■ Task statement: Pull out each line of the records below that contains the word "icon", and list those lines unchanged.

— start of Data extract —

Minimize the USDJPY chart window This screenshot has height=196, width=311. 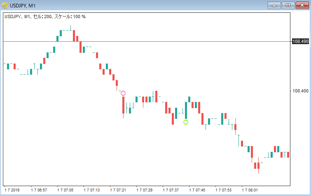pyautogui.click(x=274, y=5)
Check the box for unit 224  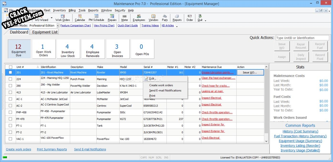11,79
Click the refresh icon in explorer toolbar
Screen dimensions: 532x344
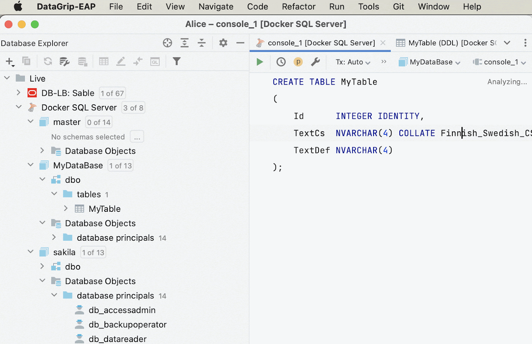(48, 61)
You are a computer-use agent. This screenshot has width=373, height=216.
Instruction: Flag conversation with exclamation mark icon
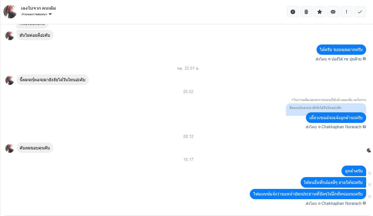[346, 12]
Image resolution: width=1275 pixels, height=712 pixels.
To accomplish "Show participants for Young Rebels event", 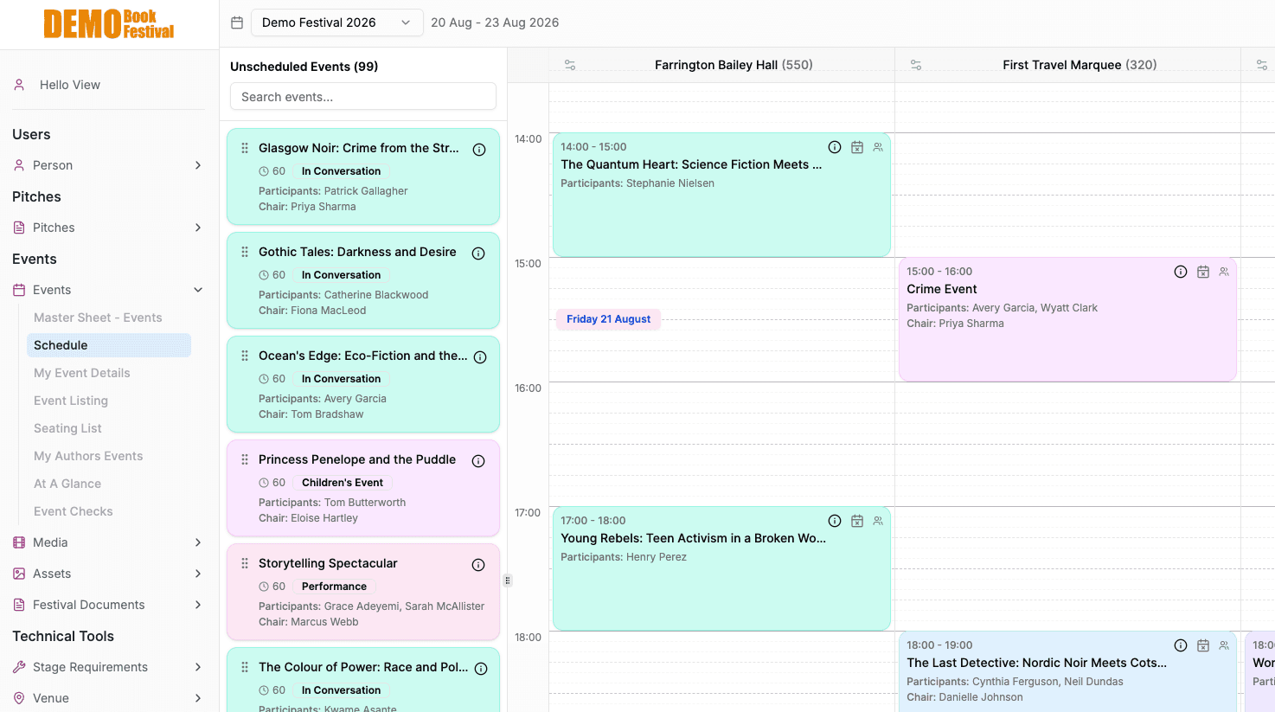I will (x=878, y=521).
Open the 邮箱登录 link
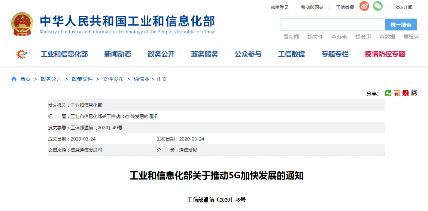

— end of Data extract —

■ Full answer:
Click the refresh icon in explorer toolbar
Instruction: Flag conversation with exclamation mark icon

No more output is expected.